+++ DATA RECORDS
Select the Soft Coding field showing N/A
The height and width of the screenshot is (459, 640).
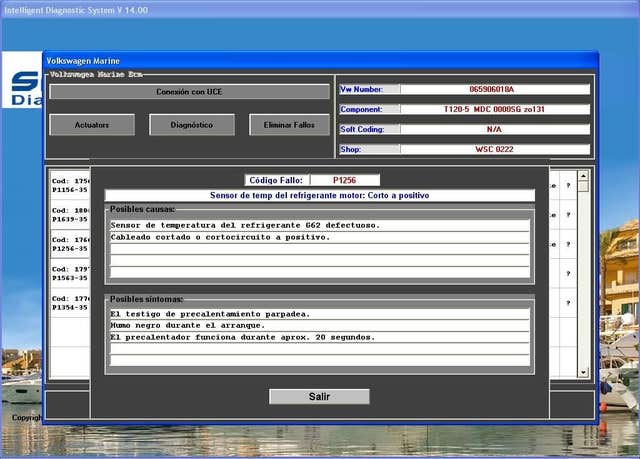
++++++
+++ DATA RECORDS
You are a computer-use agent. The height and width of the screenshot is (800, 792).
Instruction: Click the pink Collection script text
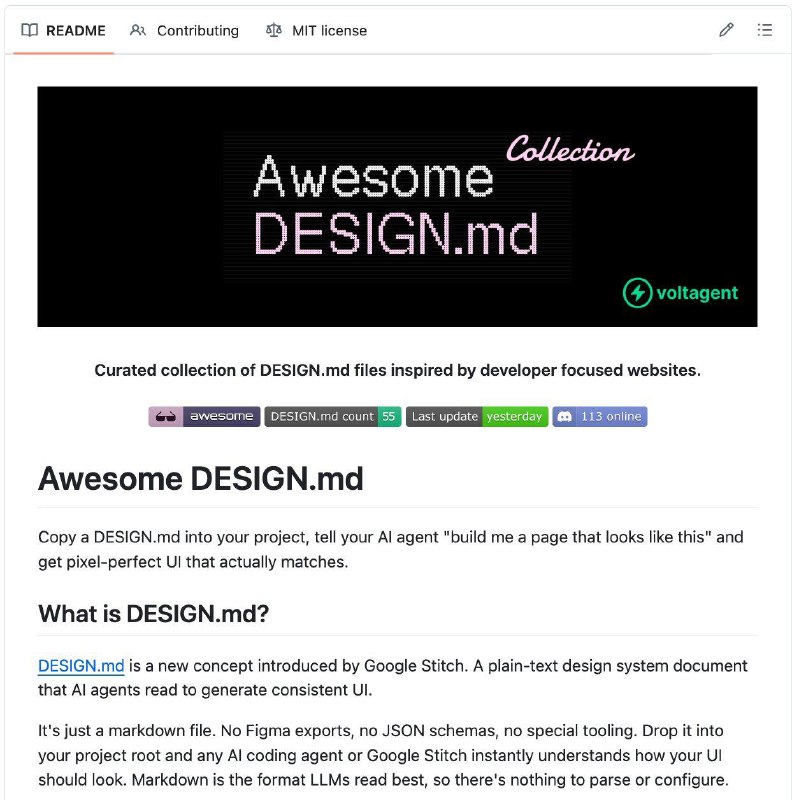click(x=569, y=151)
++++++
• WHAT YOU NEED TO DO:
Using the listing above, return word for word each line from the one that has "Select the Soft Coding field showing N/A" through the one that has "The height and width of the screenshot is (459, 640).", and no line outside that range.

• YOUR SOLUTION:
Select the Soft Coding field showing N/A
The height and width of the screenshot is (459, 640).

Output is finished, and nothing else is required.